[INPUT MATERIAL]
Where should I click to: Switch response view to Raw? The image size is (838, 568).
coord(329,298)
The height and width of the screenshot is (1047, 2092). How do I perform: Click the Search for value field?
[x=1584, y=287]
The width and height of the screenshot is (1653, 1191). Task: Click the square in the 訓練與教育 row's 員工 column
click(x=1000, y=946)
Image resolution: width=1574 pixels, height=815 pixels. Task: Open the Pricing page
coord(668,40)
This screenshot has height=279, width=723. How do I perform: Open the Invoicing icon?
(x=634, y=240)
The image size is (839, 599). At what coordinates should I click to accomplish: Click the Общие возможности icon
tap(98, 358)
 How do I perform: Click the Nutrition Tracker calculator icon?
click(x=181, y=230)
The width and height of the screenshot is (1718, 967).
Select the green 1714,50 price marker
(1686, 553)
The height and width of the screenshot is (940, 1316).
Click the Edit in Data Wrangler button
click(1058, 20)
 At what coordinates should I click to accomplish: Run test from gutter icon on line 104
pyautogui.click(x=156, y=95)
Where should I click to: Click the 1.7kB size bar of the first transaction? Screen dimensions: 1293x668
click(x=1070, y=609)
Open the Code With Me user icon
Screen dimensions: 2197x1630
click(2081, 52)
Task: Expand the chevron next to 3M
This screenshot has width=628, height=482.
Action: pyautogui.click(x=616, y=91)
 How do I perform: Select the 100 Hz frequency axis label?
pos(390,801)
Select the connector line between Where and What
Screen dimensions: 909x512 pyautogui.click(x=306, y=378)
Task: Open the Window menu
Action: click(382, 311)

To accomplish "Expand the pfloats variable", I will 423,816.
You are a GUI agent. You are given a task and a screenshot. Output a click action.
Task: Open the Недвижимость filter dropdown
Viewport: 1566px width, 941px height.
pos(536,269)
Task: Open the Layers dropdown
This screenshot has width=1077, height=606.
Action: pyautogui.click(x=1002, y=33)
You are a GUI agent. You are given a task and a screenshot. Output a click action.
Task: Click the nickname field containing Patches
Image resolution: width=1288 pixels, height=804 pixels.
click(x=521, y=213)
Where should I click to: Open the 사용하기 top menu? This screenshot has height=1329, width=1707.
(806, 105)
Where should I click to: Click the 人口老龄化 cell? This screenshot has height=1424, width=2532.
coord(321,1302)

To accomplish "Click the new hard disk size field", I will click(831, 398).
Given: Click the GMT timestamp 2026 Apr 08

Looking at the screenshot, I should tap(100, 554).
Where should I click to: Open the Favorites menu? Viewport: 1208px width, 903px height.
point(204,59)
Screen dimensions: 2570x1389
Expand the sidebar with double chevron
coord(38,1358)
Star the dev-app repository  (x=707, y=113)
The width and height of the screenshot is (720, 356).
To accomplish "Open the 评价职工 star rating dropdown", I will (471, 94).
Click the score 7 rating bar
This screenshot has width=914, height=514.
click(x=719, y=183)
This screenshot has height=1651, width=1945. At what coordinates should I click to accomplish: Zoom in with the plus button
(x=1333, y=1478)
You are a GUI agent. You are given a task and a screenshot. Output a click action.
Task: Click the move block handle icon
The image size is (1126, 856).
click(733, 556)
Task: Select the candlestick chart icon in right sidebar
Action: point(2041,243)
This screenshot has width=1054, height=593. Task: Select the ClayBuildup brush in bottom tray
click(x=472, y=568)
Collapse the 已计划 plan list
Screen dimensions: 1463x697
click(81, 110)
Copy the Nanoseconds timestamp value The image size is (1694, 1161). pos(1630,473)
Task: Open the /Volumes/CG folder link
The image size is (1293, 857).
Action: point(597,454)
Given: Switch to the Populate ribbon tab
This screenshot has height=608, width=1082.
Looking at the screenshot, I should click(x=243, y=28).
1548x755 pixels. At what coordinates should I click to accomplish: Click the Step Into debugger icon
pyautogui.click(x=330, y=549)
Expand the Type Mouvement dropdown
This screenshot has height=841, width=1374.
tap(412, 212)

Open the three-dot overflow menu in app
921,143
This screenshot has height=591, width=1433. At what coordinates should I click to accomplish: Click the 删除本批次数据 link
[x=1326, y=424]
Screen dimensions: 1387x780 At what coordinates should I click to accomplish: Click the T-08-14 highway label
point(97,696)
[/INPUT MATERIAL]
_INSTRUCTIONS TO FOLLOW:_ Each record shown above is to be given again exactly.

_WRITTEN ANSWER:_
Where should I click to: Switch response view to Raw? The image size is (838, 568).
coord(329,298)
The height and width of the screenshot is (1047, 2092). How do I perform: Click the Search for value field?
[x=1584, y=287]
The width and height of the screenshot is (1653, 1191). Task: Click the square in the 訓練與教育 row's 員工 column
click(x=1000, y=946)
Image resolution: width=1574 pixels, height=815 pixels. Task: Open the Pricing page
coord(668,40)
This screenshot has height=279, width=723. How do I perform: Open the Invoicing icon?
(x=634, y=240)
The image size is (839, 599). At what coordinates should I click to accomplish: Click the Общие возможности icon
tap(98, 358)
 How do I perform: Click the Nutrition Tracker calculator icon?
click(x=181, y=230)
The width and height of the screenshot is (1718, 967).
Select the green 1714,50 price marker
(1686, 553)
The height and width of the screenshot is (940, 1316).
Click the Edit in Data Wrangler button
click(1058, 20)
 At what coordinates should I click to accomplish: Run test from gutter icon on line 104
pyautogui.click(x=156, y=95)
Where should I click to: Click the 1.7kB size bar of the first transaction? Screen dimensions: 1293x668
click(x=1070, y=609)
Open the Code With Me user icon
Screen dimensions: 2197x1630
click(2081, 52)
Task: Expand the chevron next to 3M
This screenshot has width=628, height=482.
Action: pyautogui.click(x=616, y=91)
 How do I perform: Select the 100 Hz frequency axis label?
pos(390,801)
Select the connector line between Where and What
Screen dimensions: 909x512 pyautogui.click(x=306, y=378)
Task: Open the Window menu
Action: click(382, 311)

To accomplish "Expand the pfloats variable", I will 423,816.
You are a GUI agent. You are given a task and a screenshot. Output a click action.
Task: Open the Недвижимость filter dropdown
Viewport: 1566px width, 941px height.
pos(536,269)
Task: Open the Layers dropdown
This screenshot has width=1077, height=606.
Action: pyautogui.click(x=1002, y=33)
You are a GUI agent. You are given a task and a screenshot. Output a click action.
Task: Click the nickname field containing Patches
Image resolution: width=1288 pixels, height=804 pixels.
click(x=521, y=213)
Where should I click to: Open the 사용하기 top menu? This screenshot has height=1329, width=1707.
(806, 105)
Where should I click to: Click the 人口老龄化 cell? This screenshot has height=1424, width=2532.
coord(321,1302)

To accomplish "Click the new hard disk size field", I will click(831, 398).
Given: Click the GMT timestamp 2026 Apr 08

Looking at the screenshot, I should tap(100, 554).
Where should I click to: Open the Favorites menu? Viewport: 1208px width, 903px height.
point(204,59)
Screen dimensions: 2570x1389
Expand the sidebar with double chevron
coord(38,1358)
Star the dev-app repository  (x=707, y=113)
The width and height of the screenshot is (720, 356).
To accomplish "Open the 评价职工 star rating dropdown", I will (471, 94).
Click the score 7 rating bar
This screenshot has width=914, height=514.
click(x=719, y=183)
This screenshot has height=1651, width=1945. At what coordinates should I click to accomplish: Zoom in with the plus button
(x=1333, y=1478)
You are a GUI agent. You are given a task and a screenshot. Output a click action.
Task: Click the move block handle icon
The image size is (1126, 856).
click(733, 556)
Task: Select the candlestick chart icon in right sidebar
Action: point(2041,243)
This screenshot has width=1054, height=593. Task: Select the ClayBuildup brush in bottom tray
click(x=472, y=568)
Collapse the 已计划 plan list
Screen dimensions: 1463x697
click(81, 110)
Copy the Nanoseconds timestamp value The image size is (1694, 1161). pos(1630,473)
Task: Open the /Volumes/CG folder link
The image size is (1293, 857).
Action: point(597,454)
Given: Switch to the Populate ribbon tab
This screenshot has height=608, width=1082.
Looking at the screenshot, I should click(x=243, y=28).
1548x755 pixels. At what coordinates should I click to accomplish: Click the Step Into debugger icon
pyautogui.click(x=330, y=549)
Expand the Type Mouvement dropdown
This screenshot has height=841, width=1374.
tap(412, 212)

Open the three-dot overflow menu in app
921,143
This screenshot has height=591, width=1433. At what coordinates should I click to accomplish: Click the 删除本批次数据 link
[x=1326, y=424]
Screen dimensions: 1387x780 At what coordinates should I click to accomplish: Click the T-08-14 highway label
point(97,696)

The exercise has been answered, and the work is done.